◆ **Exercise**
Where a line in the listing contains the string "computer", copy that line out.

Records for this exercise: Begin

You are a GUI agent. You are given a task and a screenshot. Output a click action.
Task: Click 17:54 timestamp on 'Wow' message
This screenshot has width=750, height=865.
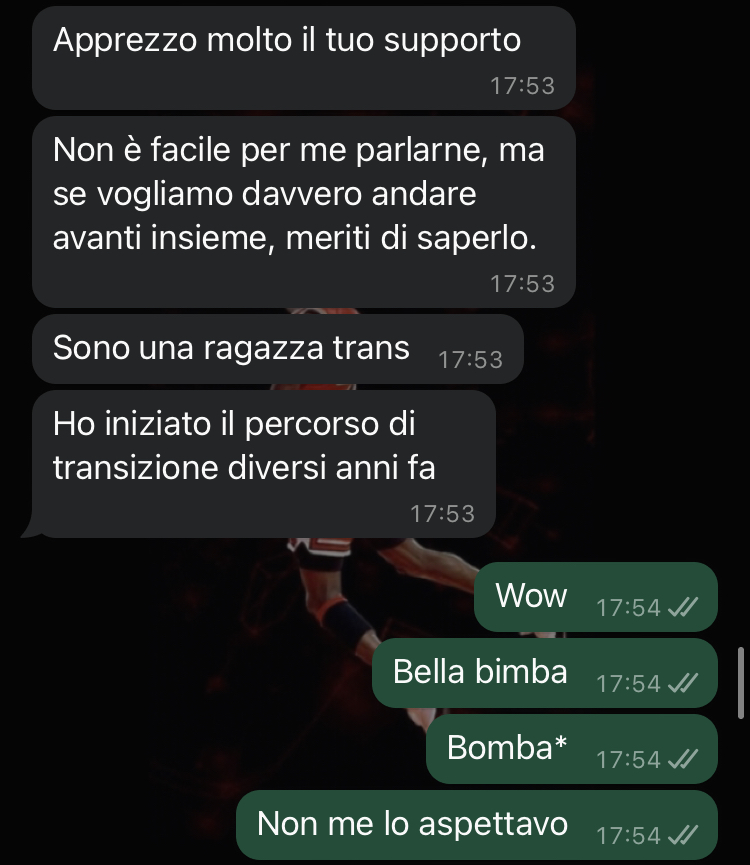pyautogui.click(x=628, y=608)
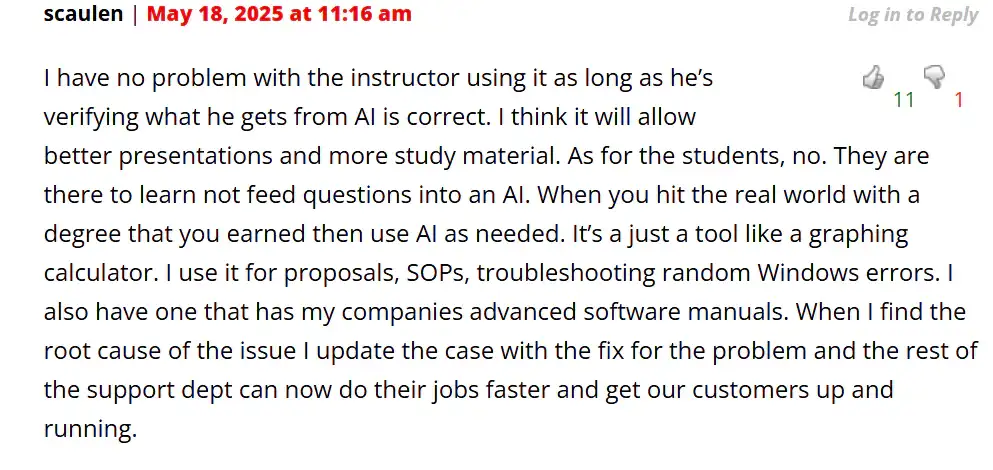Image resolution: width=993 pixels, height=470 pixels.
Task: Upvote scaulen's comment with the thumbs-up icon
Action: 873,77
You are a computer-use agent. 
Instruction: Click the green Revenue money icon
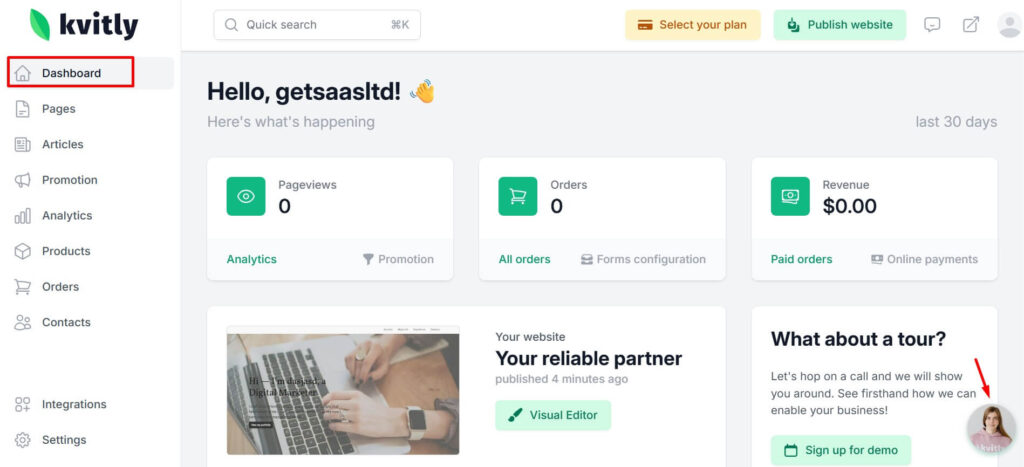[x=790, y=196]
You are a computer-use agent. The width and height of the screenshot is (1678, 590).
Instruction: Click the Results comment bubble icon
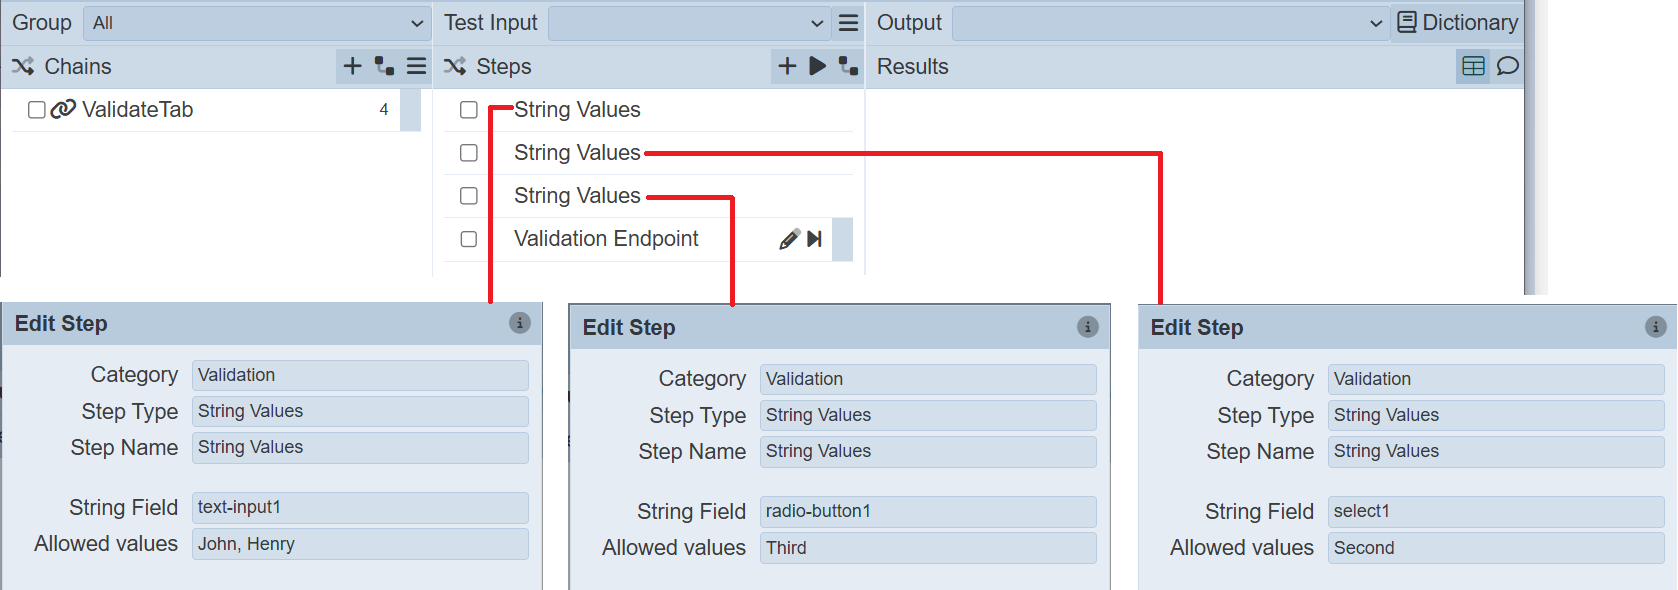(x=1507, y=66)
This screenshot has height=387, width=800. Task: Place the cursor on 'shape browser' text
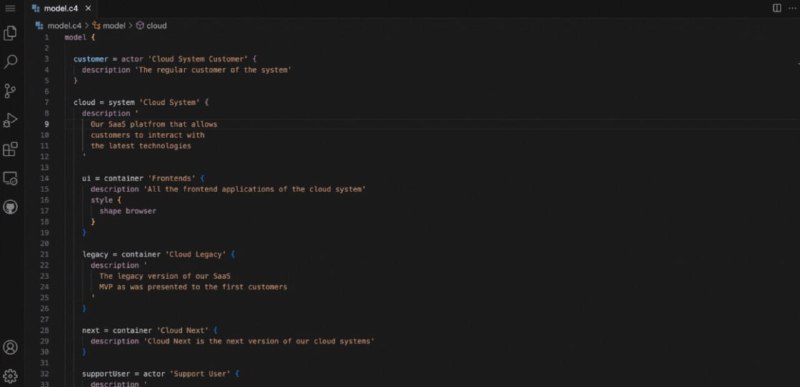tap(128, 211)
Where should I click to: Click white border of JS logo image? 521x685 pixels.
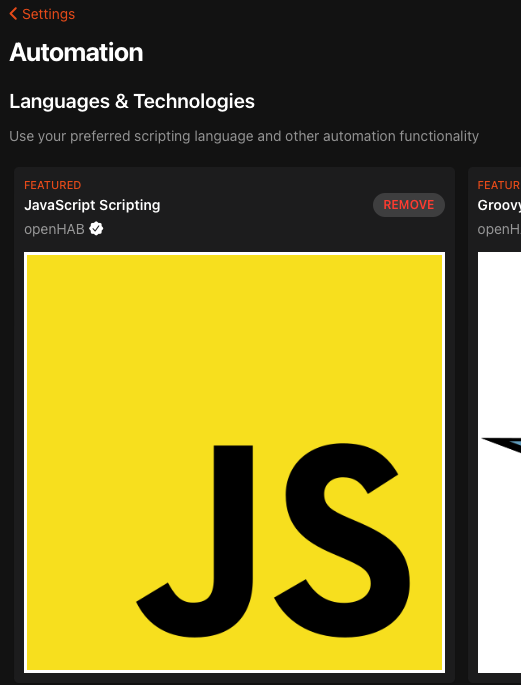coord(235,253)
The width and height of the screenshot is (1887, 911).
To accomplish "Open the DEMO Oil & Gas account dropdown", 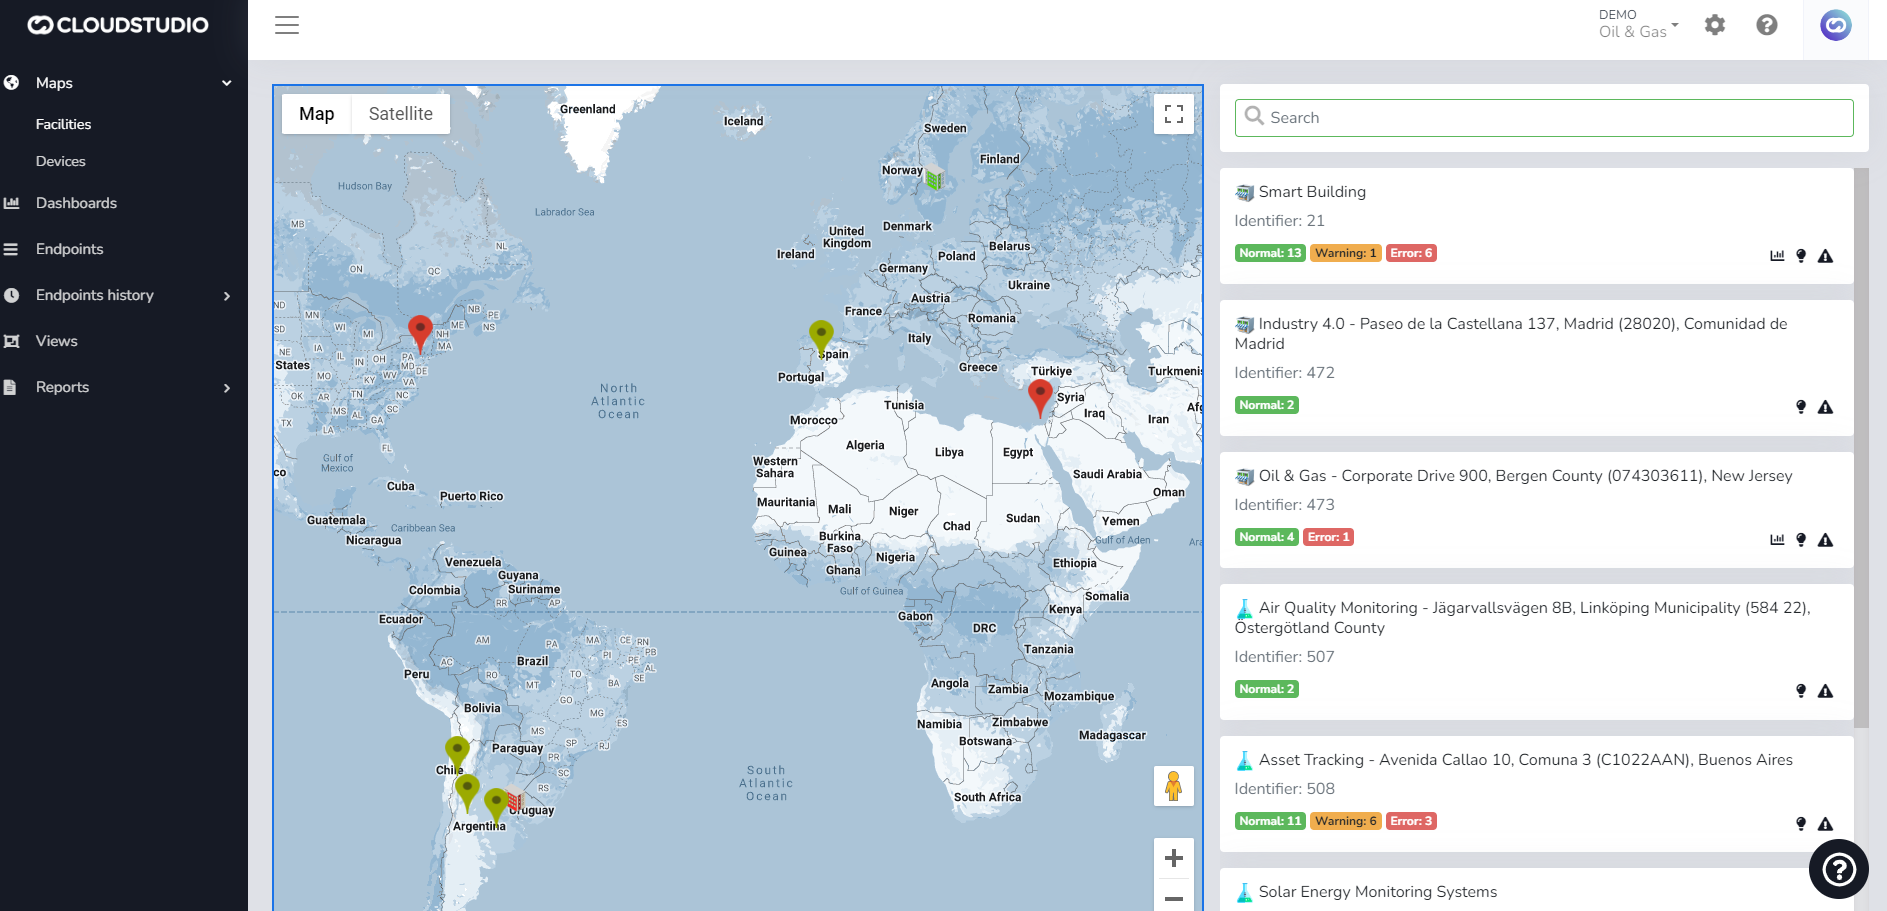I will (1638, 24).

Records for this exercise: End

◆ **Answer section**
You are a computer-use agent. 
You are a computer-use agent. The width and height of the screenshot is (1678, 590).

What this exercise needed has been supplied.